* [PROBLEM REQUIREMENTS]: Pictures in the records below are skipped; the rest is copied exactly.

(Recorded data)
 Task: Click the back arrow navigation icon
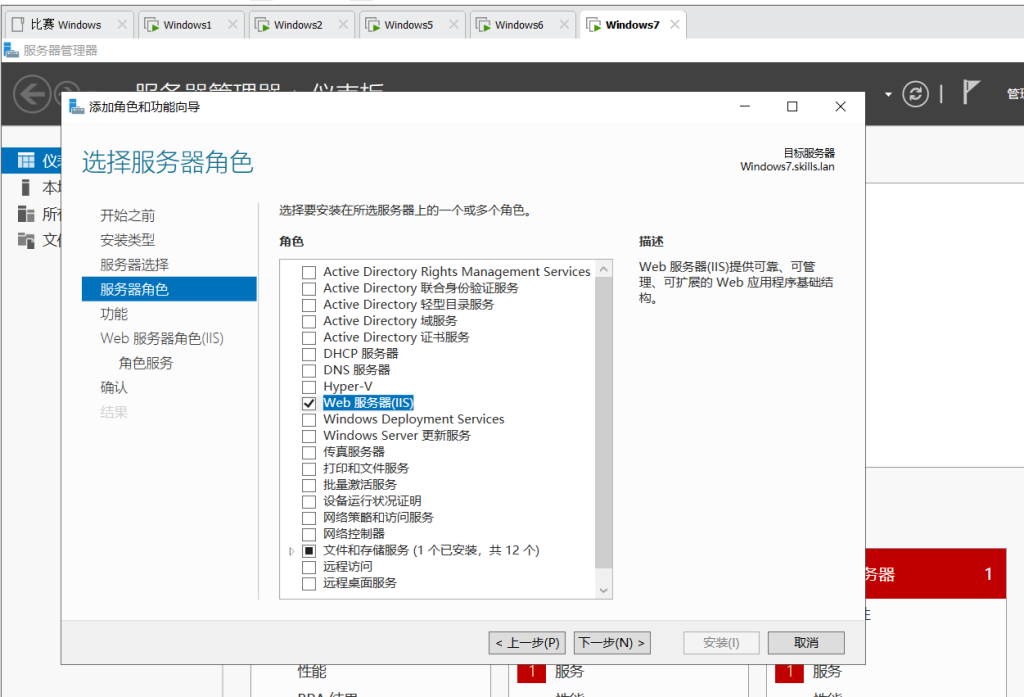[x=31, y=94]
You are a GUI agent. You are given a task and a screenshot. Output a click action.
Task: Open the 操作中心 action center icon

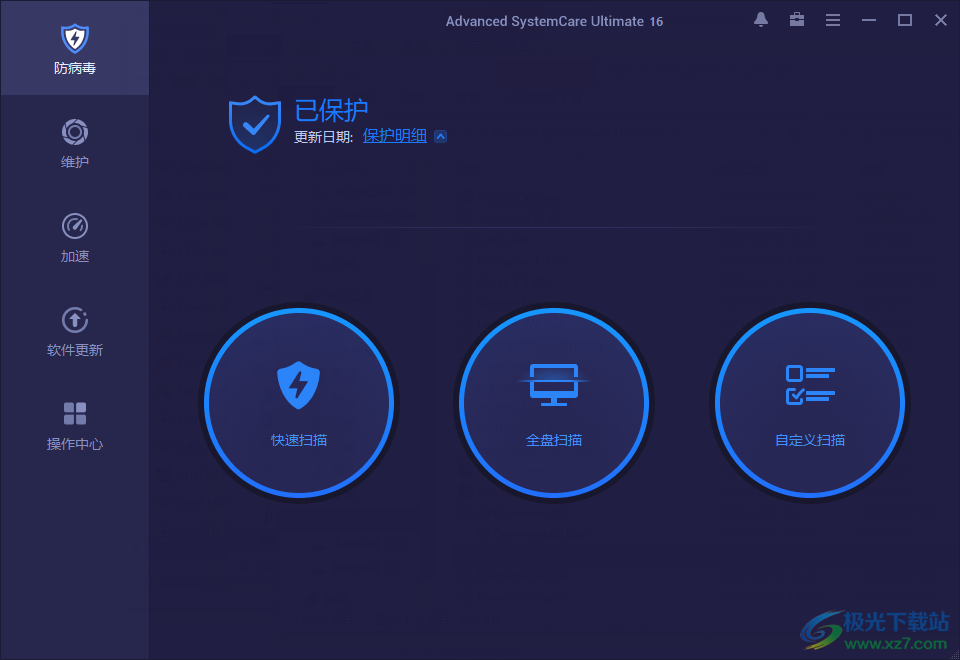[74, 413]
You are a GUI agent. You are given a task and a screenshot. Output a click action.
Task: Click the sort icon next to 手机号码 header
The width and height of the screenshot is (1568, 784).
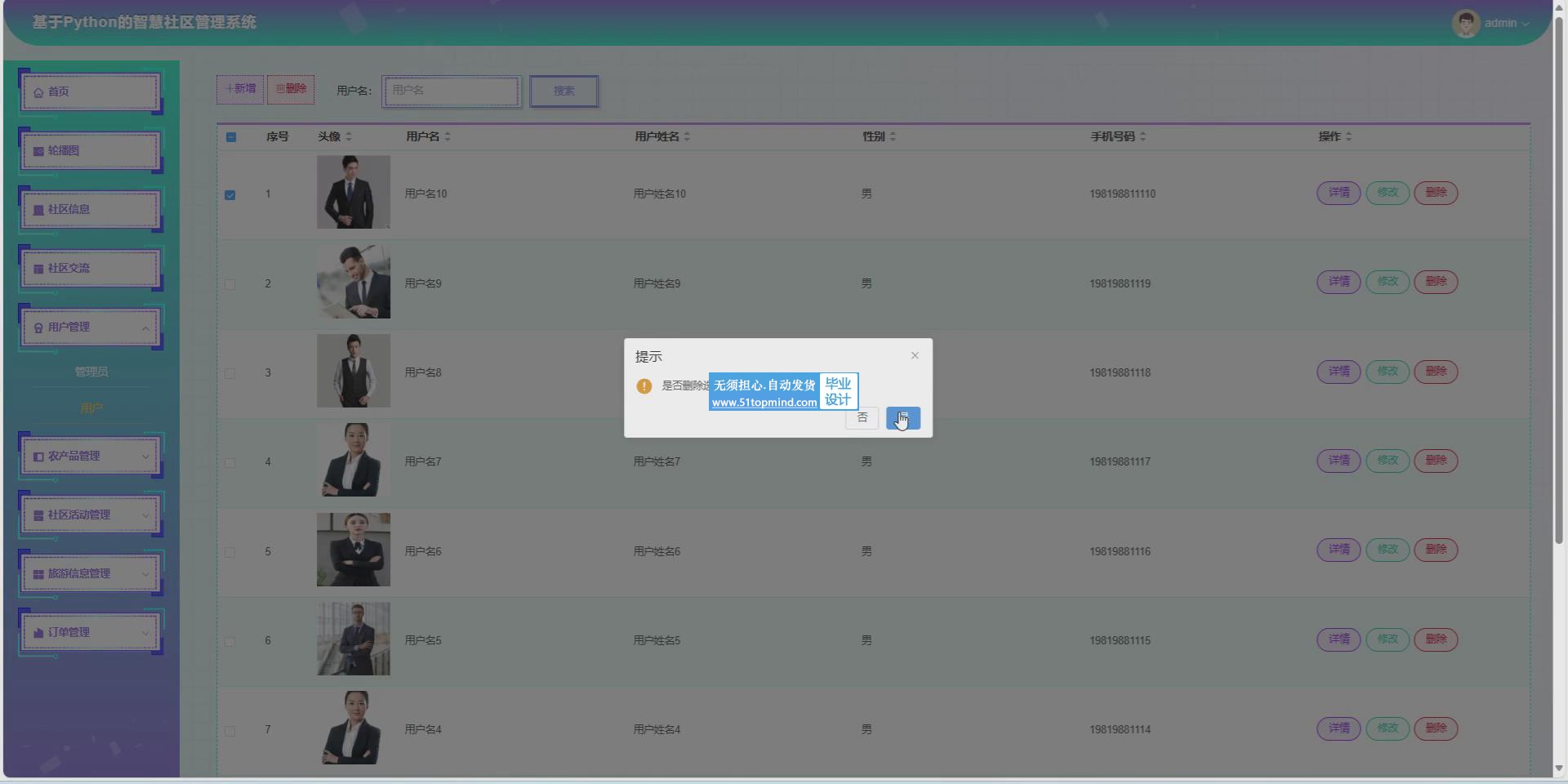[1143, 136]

* [ANSWER BOX]:
 Task: Click the back arrow navigation icon
[x=31, y=94]
You are a GUI agent. You are given a task and a screenshot. Output a click action.
Task: Open the 操作中心 action center icon

[74, 413]
You are a GUI agent. You are given a task and a screenshot. Output a click action.
Task: Click the sort icon next to 手机号码 header
The width and height of the screenshot is (1568, 784).
[1143, 136]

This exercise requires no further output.